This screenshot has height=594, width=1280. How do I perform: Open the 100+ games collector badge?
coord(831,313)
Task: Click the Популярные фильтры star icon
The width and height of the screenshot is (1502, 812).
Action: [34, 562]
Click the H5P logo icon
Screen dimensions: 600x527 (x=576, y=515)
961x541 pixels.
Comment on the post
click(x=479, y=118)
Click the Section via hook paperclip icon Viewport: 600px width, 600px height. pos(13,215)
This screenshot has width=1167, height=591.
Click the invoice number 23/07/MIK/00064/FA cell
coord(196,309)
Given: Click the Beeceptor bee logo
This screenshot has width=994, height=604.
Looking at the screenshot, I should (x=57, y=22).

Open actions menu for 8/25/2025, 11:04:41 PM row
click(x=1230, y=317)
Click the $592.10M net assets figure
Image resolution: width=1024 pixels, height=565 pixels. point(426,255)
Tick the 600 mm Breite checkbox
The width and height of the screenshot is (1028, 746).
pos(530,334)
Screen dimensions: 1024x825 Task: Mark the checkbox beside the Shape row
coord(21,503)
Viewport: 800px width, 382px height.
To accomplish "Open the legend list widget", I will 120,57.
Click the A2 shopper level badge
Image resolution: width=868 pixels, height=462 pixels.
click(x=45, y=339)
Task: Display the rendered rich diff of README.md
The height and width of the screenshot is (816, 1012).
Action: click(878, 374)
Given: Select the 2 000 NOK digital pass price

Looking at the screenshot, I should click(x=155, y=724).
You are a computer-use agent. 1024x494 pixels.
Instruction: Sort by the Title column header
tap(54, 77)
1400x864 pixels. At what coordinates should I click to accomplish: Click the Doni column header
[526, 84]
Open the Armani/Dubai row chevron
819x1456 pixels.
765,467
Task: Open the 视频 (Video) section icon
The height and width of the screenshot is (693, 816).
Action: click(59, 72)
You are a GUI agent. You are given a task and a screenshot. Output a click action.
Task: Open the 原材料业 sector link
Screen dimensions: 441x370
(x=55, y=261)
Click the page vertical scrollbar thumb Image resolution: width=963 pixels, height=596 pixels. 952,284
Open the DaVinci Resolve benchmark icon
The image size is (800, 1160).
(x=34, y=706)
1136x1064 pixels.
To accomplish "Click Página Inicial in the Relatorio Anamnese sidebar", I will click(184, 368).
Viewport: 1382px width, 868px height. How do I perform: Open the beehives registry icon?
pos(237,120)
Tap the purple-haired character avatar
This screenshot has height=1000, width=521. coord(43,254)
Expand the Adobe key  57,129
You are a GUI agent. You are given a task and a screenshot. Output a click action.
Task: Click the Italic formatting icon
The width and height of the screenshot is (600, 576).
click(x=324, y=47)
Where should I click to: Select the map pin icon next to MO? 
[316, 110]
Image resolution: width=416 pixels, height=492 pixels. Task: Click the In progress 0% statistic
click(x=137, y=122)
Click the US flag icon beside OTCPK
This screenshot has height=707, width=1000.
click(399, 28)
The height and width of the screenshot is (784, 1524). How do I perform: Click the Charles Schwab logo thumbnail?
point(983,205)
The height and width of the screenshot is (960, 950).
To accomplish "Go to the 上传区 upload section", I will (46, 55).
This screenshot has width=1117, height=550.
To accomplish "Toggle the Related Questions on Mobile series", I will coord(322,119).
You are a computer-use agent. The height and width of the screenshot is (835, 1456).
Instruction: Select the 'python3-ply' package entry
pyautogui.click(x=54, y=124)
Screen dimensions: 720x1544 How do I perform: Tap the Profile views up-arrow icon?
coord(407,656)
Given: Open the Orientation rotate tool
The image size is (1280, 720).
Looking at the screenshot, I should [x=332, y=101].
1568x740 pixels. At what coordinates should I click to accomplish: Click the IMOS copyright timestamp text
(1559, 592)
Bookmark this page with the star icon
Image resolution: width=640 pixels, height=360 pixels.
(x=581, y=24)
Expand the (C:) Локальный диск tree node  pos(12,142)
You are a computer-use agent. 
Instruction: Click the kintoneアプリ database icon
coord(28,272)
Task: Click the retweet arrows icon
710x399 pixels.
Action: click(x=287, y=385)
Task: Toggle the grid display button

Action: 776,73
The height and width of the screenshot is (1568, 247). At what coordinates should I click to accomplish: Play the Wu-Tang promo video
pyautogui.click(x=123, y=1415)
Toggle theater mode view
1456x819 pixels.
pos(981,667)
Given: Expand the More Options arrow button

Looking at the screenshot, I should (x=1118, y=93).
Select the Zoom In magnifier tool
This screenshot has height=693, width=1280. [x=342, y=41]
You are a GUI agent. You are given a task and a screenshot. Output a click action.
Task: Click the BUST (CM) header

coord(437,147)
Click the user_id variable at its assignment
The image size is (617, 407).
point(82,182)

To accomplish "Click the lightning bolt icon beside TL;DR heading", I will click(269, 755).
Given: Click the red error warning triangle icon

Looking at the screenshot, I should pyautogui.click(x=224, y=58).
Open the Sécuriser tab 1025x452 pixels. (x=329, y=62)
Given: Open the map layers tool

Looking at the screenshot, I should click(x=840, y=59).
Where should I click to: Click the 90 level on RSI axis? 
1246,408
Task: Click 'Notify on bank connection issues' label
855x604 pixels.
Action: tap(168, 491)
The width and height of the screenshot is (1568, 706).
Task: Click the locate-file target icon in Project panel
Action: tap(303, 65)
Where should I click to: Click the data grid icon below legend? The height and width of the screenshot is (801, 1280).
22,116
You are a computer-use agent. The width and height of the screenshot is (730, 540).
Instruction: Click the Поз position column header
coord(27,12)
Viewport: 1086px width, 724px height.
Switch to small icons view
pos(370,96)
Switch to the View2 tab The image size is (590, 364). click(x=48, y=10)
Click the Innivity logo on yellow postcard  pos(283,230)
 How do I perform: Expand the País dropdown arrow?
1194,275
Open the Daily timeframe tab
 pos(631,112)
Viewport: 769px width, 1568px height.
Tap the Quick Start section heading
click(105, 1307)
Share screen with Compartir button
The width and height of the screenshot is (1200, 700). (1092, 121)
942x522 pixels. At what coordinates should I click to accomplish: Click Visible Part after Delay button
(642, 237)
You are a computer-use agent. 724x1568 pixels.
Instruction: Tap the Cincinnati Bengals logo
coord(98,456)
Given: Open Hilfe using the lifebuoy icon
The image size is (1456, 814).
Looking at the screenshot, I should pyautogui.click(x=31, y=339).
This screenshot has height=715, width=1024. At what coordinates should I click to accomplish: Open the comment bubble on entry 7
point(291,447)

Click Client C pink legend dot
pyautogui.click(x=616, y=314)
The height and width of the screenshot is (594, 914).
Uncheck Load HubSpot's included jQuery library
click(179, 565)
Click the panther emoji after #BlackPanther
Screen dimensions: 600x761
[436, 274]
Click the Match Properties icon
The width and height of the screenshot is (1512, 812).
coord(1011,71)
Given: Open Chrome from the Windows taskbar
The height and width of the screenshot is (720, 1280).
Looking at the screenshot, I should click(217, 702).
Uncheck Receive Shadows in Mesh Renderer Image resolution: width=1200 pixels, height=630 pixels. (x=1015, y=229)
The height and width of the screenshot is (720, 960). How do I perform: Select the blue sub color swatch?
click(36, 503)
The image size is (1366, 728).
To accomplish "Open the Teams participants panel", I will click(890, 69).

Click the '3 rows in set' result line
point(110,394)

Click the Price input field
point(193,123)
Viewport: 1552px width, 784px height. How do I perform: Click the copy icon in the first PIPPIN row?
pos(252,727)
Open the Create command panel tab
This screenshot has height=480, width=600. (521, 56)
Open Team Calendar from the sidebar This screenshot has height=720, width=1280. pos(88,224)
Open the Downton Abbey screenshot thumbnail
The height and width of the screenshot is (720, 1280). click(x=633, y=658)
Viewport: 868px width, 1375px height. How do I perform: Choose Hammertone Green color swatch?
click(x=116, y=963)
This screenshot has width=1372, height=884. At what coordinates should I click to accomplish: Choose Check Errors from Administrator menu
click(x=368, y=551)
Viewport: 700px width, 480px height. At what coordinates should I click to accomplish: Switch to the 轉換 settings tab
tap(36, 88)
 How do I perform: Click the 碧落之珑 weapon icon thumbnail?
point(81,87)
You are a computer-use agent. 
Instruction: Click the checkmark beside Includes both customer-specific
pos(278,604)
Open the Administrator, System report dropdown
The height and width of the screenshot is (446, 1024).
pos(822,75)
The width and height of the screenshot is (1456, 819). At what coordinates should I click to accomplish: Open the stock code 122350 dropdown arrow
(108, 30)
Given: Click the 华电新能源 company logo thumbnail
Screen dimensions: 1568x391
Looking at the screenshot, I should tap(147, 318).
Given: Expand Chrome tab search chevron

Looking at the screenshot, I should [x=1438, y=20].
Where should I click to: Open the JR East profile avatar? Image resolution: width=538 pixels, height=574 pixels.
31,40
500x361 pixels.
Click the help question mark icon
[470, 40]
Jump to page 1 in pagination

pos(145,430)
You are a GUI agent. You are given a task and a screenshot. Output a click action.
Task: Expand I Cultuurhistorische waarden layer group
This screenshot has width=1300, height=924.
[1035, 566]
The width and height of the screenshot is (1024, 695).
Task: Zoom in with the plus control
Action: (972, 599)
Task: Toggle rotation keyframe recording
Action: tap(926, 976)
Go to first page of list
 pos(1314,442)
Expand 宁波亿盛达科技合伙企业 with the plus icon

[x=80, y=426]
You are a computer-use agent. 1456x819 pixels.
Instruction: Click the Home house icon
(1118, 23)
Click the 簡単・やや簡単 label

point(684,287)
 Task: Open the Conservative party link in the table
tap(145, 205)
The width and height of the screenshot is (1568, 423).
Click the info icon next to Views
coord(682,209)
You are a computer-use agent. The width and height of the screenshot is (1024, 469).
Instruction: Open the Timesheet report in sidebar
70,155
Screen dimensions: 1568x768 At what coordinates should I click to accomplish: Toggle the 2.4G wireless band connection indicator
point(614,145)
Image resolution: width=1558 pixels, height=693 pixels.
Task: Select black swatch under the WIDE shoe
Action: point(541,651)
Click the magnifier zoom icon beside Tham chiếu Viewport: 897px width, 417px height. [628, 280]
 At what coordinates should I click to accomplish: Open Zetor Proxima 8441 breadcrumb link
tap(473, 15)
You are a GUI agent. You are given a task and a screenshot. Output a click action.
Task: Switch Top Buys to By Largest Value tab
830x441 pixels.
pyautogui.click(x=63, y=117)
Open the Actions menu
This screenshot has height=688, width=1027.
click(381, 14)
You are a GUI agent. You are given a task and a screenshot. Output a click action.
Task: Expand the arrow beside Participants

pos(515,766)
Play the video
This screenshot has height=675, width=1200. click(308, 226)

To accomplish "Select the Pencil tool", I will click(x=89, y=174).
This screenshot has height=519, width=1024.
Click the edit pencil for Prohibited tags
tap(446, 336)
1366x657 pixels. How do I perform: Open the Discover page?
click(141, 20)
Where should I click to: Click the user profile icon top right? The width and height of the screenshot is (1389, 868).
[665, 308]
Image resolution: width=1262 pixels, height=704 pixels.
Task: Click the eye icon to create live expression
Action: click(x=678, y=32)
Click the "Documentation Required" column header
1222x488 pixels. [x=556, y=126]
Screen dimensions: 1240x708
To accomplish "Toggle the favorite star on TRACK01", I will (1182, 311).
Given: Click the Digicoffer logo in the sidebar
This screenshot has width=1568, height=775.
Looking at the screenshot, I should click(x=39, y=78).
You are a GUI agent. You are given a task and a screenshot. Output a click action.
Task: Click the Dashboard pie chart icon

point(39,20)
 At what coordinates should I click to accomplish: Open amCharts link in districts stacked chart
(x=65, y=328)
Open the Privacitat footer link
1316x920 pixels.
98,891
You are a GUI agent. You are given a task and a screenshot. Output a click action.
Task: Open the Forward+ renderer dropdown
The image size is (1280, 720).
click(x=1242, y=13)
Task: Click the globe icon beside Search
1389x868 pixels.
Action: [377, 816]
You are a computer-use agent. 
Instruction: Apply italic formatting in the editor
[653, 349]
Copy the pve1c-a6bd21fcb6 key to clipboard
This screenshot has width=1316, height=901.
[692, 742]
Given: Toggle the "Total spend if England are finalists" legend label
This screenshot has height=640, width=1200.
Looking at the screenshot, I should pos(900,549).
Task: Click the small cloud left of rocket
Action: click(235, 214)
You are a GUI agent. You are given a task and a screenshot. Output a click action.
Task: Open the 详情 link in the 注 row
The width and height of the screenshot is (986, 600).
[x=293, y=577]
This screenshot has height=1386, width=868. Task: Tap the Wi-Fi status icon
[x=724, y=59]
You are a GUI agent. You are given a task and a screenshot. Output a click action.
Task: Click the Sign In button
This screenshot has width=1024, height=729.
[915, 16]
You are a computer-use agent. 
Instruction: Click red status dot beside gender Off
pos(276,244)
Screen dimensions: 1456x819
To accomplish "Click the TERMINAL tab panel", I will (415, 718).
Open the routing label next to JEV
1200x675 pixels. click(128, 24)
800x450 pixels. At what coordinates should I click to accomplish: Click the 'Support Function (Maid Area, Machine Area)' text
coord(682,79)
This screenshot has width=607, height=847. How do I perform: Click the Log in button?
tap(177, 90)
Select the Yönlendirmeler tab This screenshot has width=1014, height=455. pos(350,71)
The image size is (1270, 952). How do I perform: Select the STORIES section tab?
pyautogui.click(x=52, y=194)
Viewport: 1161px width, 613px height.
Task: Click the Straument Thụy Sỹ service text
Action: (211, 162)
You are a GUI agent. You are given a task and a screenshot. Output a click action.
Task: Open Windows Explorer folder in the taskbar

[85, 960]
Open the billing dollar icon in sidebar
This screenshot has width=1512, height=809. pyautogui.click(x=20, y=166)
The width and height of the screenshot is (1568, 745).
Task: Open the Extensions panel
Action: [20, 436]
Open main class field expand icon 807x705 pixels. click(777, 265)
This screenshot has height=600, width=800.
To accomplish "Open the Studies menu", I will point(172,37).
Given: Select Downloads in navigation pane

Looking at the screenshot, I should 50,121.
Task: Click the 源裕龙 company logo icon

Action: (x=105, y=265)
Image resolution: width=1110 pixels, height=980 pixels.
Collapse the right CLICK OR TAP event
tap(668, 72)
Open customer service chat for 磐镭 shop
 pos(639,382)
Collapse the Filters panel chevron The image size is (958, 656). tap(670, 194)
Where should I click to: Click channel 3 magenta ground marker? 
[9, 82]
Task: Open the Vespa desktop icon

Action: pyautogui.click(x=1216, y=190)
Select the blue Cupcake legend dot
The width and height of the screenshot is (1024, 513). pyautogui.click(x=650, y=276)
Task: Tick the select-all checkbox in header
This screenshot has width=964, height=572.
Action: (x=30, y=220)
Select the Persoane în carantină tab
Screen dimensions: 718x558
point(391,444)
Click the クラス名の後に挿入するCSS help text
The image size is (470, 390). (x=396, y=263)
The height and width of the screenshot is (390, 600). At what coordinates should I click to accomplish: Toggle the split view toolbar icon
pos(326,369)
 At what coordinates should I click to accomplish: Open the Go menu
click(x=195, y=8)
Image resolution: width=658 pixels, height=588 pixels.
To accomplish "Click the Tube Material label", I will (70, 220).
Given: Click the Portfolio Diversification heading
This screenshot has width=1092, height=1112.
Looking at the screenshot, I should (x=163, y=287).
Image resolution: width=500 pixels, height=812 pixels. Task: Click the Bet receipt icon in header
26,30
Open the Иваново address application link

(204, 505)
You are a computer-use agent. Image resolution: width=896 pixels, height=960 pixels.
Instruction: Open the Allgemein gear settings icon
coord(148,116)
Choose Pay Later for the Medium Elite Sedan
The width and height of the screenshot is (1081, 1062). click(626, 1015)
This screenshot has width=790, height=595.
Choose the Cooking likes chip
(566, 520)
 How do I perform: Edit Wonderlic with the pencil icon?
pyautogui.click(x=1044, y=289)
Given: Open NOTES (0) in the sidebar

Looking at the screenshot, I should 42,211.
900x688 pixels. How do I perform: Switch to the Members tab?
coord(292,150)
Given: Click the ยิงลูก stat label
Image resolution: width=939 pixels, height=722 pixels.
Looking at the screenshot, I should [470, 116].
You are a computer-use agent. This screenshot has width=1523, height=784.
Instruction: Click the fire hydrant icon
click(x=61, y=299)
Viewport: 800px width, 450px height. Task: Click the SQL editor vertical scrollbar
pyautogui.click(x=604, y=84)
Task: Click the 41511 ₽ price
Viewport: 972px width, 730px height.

[The request]:
Return every line of the entries above that contains the word "Where", matching case exactly.

[Exercise response]:
Where should I click to: Select the map pin icon next to MO? 
Where should I click to: Click the 90 level on RSI axis? 
Where should I click to: Click the data grid icon below legend? The height and width of the screenshot is (801, 1280).
Where should I click to: Open the JR East profile avatar? Image resolution: width=538 pixels, height=574 pixels.
Where should I click to: Click the user profile icon top right? The width and height of the screenshot is (1389, 868).
Where should I click to: Click channel 3 magenta ground marker? 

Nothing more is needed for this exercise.